What you should do: Put this sentence from the text on the Texas health insurance exchange bills into Spanish: "The other noteworthy thing about this bill is the seemingly aggressive timeline."

This Act takes effect immediately if it receives a vote of two-thirds of all the members elected to each house, as provided by Section 39, Article III, Texas Constitution. If this Act does not receive the vote necessary for immediate effect, this Act takes effect September 1, 2023.

The other noteworthy thing about this bill is the seemingly aggressive timeline. I don't think it would mean Texas would make the move within the next year (or even two), but there does seem to be a lot of urgency about having the initial provisions (launching studies and so forth) take effect ASAP.

So far, aside from the "potential 1332 waiver for sending federal subsidies to junk plan" bullet, this seems fairly reasonable...but we'll see...

UPDATE 4/01/23: OK, I just learned that Texas Sen. Nathan Johnson--the Democratic state senator who cosponsored the "Silver Loading" bill with Rep. Oliverson a few years ago--has also introduced his own version of the state-based exchange bill, SB 344:

Relating to the creation of the Texas Health Insurance Exchange and premium assistance and cost-sharing reduction programs; authorizing a fee.

Here's the legislative text of his Senate version of the bill. I'm not going to post the full text of this one, which I'm assuming is pretty close to Oliverson's House version, but the Federal Waivers section is worth noting:


(a) The exchange authority, in close consultation with the commissioner and the Health and Human Services Commission, shall explore all opportunities to apply to the United States secretary of health and human services for a waiver or other available federal flexibilities under 42 U.S.C. Section 18052 to:

(1) receive federal money for the implementation of a premium assistance or cost-sharing reduction program established under Subchapter G;
(2) increase access to qualified health plans; and
(3) implement or expand other exchange programs that increase affordability of or access to health insurance coverage in this state.

(b) If the exchange authority identifies an opportunity to apply for a waiver under Subsection (a), the exchange authority, in collaboration with the commissioner and the Health and Human Services Commission, may develop a waiver application to be submitted by the Health and Human Services Commission. The Health and Human Services Commission shall promptly notify the chairs of the standing committees of the senate and house of representatives with primary jurisdiction over appropriations and insurance of any submitted waiver application.

(c) To ensure a meaningful level of public input, a waiver application submitted under Subsection (b) must meet all federal public notice and comment requirements under 42 U.S.C. Section 18052(a)(4)(B), including public hearings.

Notice what Johnson's version doesn't include? Any reference to "non-qualified" health plans.

There are probably some other differences between the two as well (I'd have to read over the full text of each to know for sure), but the fact that Johnson is pushing a state-based exchange as well and that his version addresses my concern about federal subsidies going to junk plans goes a long way towards allaying my concerns about the move.

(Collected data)
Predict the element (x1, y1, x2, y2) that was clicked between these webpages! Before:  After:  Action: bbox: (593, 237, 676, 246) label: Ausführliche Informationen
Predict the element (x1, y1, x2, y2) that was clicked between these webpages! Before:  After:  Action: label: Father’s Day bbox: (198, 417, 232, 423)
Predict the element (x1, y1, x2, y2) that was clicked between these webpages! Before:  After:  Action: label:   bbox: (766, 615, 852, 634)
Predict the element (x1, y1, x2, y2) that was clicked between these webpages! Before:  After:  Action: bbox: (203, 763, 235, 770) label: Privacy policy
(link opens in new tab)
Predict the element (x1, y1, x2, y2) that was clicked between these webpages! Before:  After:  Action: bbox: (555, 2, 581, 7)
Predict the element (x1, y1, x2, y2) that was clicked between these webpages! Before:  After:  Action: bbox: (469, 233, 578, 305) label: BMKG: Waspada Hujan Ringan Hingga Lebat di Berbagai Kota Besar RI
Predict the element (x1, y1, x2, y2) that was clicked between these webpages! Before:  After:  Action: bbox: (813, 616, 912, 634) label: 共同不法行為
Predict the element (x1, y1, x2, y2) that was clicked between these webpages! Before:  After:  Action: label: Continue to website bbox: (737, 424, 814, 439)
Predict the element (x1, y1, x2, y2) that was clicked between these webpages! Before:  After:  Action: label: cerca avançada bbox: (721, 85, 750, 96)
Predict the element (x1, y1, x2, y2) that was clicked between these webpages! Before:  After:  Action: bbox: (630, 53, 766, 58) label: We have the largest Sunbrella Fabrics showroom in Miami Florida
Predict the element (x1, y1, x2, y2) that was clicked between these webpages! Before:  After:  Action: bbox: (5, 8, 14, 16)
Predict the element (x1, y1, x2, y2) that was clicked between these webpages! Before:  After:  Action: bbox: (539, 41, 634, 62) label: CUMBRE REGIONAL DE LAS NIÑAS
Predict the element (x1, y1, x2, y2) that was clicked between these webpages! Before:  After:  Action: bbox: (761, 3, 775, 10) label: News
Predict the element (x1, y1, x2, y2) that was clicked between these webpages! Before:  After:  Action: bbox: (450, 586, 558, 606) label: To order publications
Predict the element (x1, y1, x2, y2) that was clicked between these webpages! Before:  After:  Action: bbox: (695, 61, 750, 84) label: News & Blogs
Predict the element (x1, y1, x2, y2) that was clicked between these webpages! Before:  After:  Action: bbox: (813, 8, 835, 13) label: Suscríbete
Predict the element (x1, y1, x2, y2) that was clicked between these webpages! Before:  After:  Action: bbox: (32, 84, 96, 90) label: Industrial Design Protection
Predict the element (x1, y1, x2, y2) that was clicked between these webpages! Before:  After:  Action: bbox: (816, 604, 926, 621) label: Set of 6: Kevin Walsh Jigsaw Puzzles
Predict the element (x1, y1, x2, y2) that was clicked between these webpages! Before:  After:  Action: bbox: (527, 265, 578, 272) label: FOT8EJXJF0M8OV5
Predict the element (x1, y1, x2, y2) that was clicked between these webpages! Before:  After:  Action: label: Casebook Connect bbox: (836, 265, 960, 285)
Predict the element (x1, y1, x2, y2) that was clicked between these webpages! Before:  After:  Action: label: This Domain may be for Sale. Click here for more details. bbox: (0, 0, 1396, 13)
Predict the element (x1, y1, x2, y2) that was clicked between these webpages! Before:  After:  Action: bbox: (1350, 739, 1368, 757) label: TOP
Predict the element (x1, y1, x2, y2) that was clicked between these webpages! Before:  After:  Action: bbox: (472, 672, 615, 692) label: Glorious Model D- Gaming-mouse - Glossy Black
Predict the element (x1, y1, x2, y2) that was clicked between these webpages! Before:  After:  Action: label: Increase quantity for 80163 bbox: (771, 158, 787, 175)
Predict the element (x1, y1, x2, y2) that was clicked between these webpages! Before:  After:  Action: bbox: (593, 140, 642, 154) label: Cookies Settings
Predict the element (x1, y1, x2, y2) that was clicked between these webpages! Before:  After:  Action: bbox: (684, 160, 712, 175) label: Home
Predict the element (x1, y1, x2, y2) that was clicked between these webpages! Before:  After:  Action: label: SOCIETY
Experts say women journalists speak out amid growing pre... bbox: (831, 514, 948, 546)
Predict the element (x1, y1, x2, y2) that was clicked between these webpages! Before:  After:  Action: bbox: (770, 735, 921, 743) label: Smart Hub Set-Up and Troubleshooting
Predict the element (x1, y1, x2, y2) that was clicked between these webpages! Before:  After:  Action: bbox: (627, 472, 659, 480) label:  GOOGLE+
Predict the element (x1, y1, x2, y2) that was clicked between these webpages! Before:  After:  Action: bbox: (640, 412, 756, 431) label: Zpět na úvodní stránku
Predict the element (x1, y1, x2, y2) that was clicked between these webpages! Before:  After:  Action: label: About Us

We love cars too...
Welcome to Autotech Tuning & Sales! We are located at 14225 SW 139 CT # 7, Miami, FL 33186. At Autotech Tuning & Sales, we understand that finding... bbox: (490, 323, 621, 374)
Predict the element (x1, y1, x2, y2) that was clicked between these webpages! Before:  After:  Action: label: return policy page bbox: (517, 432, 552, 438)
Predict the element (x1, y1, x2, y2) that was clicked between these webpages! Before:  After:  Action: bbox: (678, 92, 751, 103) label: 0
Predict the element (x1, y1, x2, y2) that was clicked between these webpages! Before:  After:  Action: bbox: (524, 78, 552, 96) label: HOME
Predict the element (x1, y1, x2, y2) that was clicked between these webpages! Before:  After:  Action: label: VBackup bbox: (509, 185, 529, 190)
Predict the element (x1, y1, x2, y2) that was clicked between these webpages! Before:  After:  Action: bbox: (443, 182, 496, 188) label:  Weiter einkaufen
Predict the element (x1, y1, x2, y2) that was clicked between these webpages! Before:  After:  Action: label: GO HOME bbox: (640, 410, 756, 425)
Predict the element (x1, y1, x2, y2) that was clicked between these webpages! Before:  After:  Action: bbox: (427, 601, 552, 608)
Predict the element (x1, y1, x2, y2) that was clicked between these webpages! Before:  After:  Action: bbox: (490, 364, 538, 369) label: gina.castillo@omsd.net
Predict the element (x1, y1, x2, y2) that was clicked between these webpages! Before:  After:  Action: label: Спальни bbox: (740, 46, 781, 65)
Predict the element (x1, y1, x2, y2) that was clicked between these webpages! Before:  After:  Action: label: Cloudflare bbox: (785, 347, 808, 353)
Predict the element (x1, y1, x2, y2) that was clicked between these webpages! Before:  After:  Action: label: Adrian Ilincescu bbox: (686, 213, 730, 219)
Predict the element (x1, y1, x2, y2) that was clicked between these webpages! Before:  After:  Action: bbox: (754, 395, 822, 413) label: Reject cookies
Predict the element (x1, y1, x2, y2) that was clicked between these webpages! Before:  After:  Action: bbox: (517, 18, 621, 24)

Expected answer: La otra cosa destacable de este proyecto de ley es el calendario aparentemente agresivo.